100年後の世界にタイムトラベルができるなら、つまらないことで人々が争わなくなっていて、もっと協力しあうようになっている様子が見たいと思う。

子供の親として最も難しいのは、イエス/ノーを言わないといけないのに、その判断が正しいのかどうか、決して確信がもてないということさ。分かれ道がきたら、その両方に歩みを進めることはできなくて、どちらかを選ばないといけない。

高潔さ、正直さ、ユーモアのセンス、自分について大げさに語らないこと。尊敬すべき資質とはこうしたことで、友人にはそれを求めているよ。

人がどう考えているかを知ることなんてできないさ。自分について問題視されていることのうち、人々があえて語らないがために知り得ない事柄は、とても多いんだ。

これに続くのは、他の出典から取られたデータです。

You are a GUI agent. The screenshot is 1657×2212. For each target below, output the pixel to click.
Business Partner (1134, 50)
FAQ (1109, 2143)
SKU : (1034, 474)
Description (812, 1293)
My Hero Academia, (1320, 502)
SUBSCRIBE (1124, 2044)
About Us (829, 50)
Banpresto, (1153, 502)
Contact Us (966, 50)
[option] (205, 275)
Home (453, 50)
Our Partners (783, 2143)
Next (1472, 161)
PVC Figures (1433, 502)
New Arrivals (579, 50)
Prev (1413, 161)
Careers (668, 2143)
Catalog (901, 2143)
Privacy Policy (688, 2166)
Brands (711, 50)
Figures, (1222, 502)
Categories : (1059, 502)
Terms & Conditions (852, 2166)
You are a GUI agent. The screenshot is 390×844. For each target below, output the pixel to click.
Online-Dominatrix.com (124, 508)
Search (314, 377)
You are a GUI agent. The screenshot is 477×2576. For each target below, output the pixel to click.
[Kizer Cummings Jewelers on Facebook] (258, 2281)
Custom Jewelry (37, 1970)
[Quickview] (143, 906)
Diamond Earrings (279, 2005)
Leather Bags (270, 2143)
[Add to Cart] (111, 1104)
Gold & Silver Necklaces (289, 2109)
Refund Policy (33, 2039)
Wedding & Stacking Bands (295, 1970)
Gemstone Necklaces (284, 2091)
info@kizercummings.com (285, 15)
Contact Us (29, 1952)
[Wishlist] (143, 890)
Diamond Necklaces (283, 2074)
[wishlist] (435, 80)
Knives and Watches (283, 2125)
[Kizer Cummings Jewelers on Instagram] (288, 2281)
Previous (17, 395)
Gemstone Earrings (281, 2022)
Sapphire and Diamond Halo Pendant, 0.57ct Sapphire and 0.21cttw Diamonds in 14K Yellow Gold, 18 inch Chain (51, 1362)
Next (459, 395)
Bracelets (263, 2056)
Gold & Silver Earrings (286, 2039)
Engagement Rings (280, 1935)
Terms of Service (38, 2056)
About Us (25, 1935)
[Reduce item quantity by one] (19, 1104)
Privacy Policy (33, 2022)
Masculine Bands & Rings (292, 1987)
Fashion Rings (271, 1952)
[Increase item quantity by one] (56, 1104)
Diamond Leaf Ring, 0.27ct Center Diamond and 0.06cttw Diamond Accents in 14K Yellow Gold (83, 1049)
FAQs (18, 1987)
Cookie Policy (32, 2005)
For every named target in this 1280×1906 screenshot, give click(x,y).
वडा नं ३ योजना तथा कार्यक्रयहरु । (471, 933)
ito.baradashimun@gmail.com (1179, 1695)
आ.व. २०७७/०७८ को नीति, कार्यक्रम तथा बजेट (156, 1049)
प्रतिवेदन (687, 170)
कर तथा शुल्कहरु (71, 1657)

一番ストレスを感じる時間帯は朝だね。目覚めると、自分がしないといけないこと、昨日できなかったことがいっきに頭に押し寄せてくるから。一番リラックスできるのは一日の終わりで、キッチンにいて音楽を聴きながら、手にワイングラスをもっているときさ。

十代のころの自分は、えらくのんきで、かなり物静かなほうで、ホッケーをしながら学校に通っていたよ。

最後の晩餐? 何皿食べたいかって? まずは黒トリュフ入りのオムレツ、卵と同じぐらいの量のトリュフが入っていてほしいな。一緒に飲むワインはそうだな、ラヴノーのシャブリ、モンテ・ド・トネルがいい。もう一皿は、大きめのエビを三匹、パルマ産のプロシュートに包んでオーブンで焼いたもの。最高だよ!

もし生まれ変わるとしたら、ローデシアン・リッジバック種の犬になりたな。ただし、いい飼い主のもとでというのが条件だけれどね。動物愛護協会のためにずいぶんと犬の里親になっていて、家に歩いて帰るといつも子犬がたくさんいるんだ。お爺ちゃんになったようなもんでね、だから逆の立場にもなりたいと。

家族をもつと、一夜にして人生が変わるんだ。責任が大きくなるからね。自分の時間の使い方について、寛容にならないといけなくなる。

土壌こそが、テロワールの中で最も重要な要素で、というのも土壌を変えることはとても難しいからだ。もちろん、天候だって変えられないんだが、キャノピー・マネジメントや灌漑によって、気候の影響を調節することはできる。いい土壌の土地が手に入ったらそれまでで、あとはワインを造るだけだ。